◆ Your goal ◆
Each line from the one bearing "At what coordinates" through the last line of the entries below should be returned exactly, with pictures left out.

Records drawn from a dataset

-*-

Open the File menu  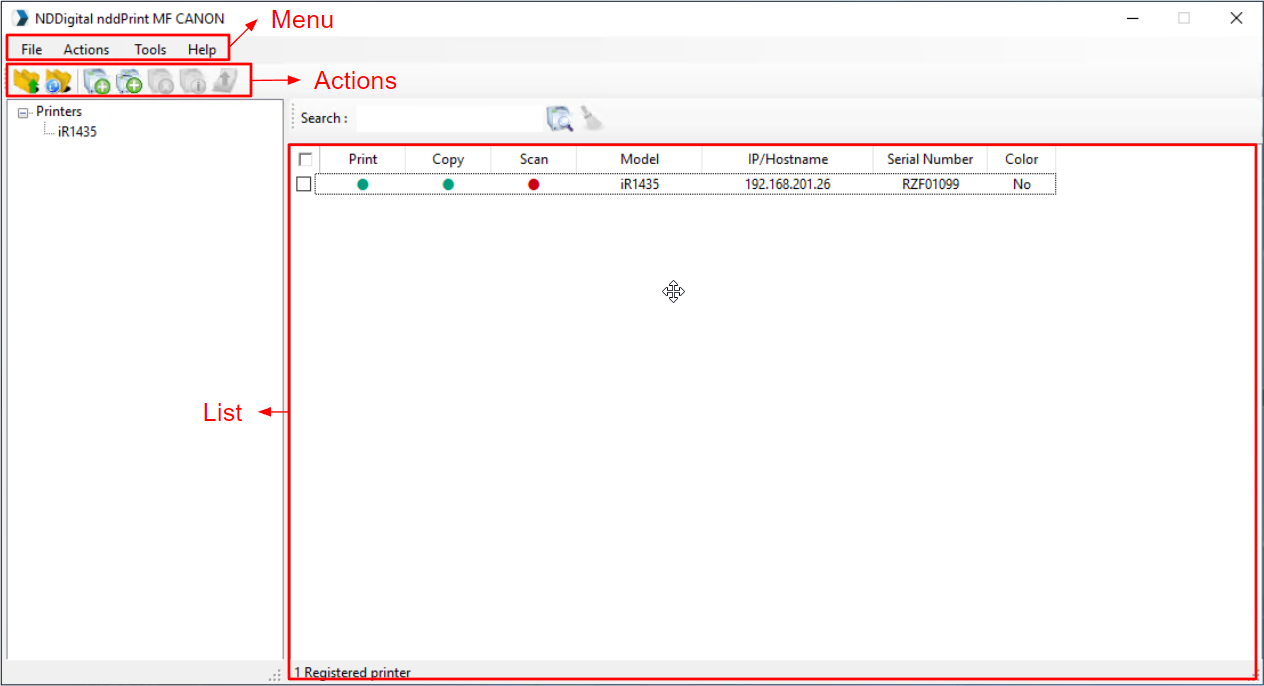(32, 49)
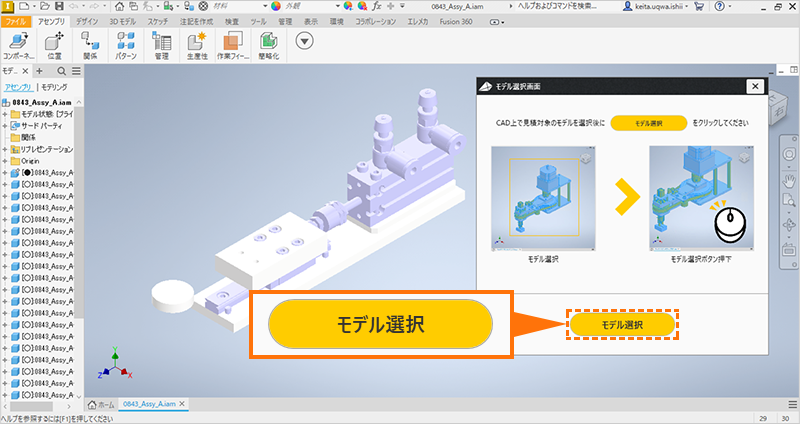Click the コンポーネント placement icon in the ribbon

[x=18, y=40]
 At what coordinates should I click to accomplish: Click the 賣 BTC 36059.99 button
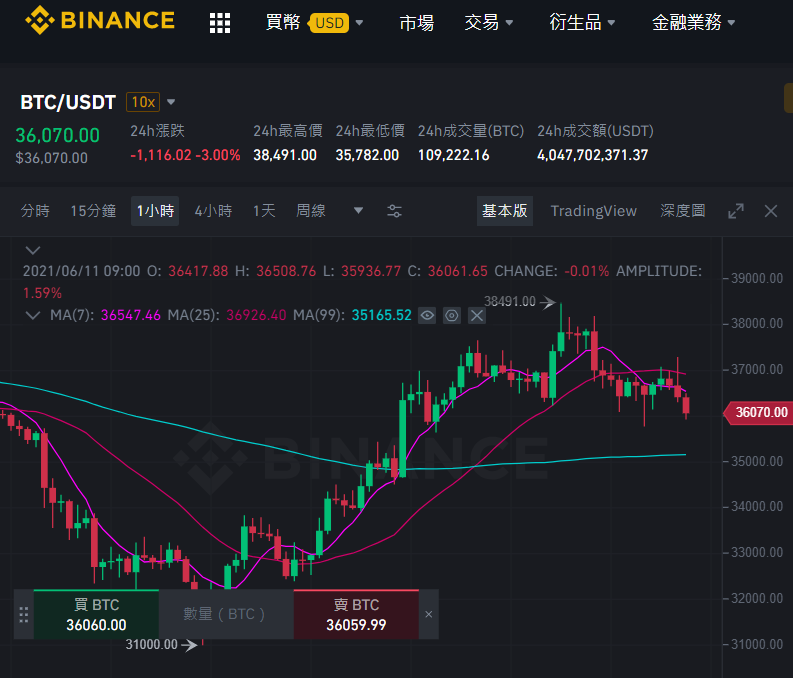tap(356, 614)

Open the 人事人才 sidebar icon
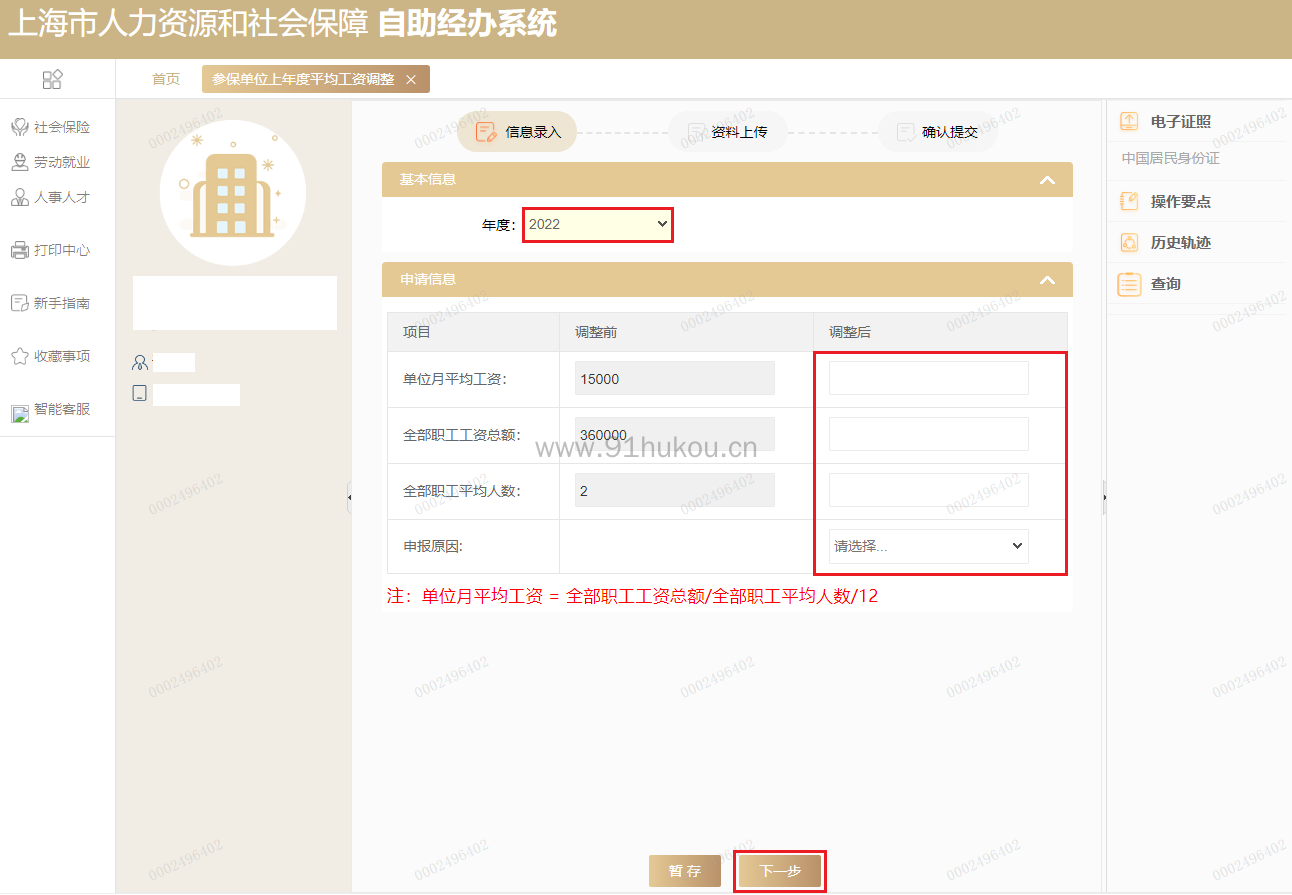pos(19,197)
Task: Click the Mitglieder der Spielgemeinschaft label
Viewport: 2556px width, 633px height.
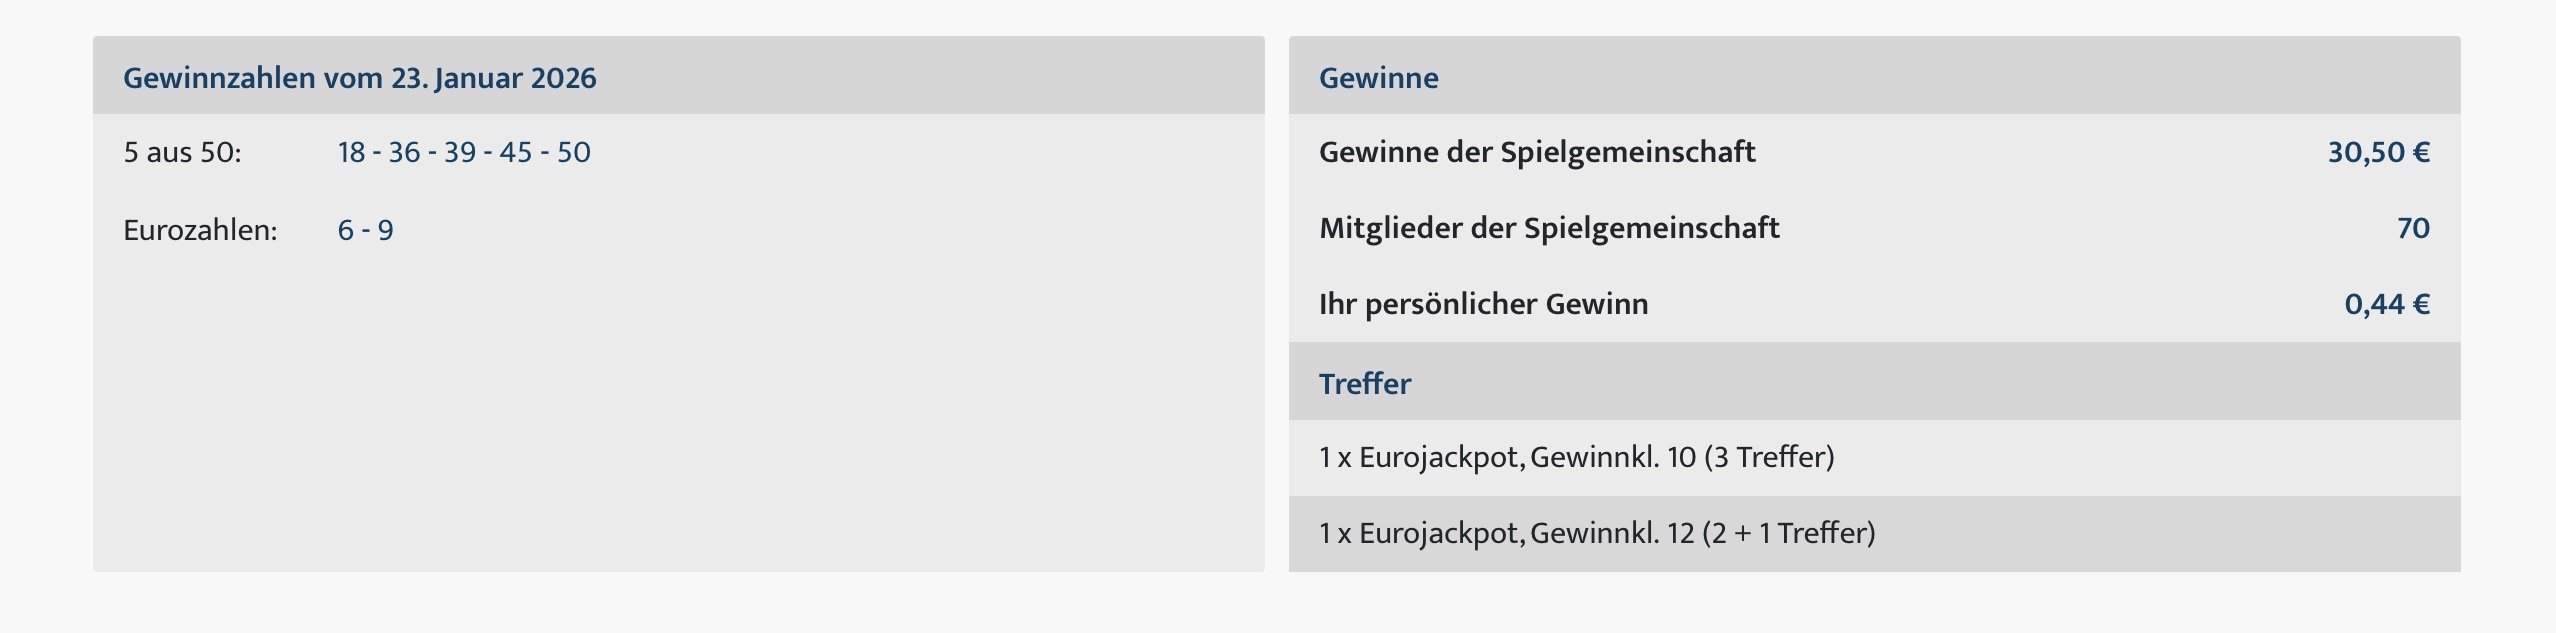Action: pos(1549,228)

-*-

◆ Written solution ◆
 At what coordinates should I click to accomplish: Click the 賣 BTC 36059.99 button
tap(356, 614)

Open the 人事人才 sidebar icon
pos(19,197)
Task: Click the Mitglieder der Spielgemeinschaft label
Viewport: 2556px width, 633px height.
Action: pos(1549,228)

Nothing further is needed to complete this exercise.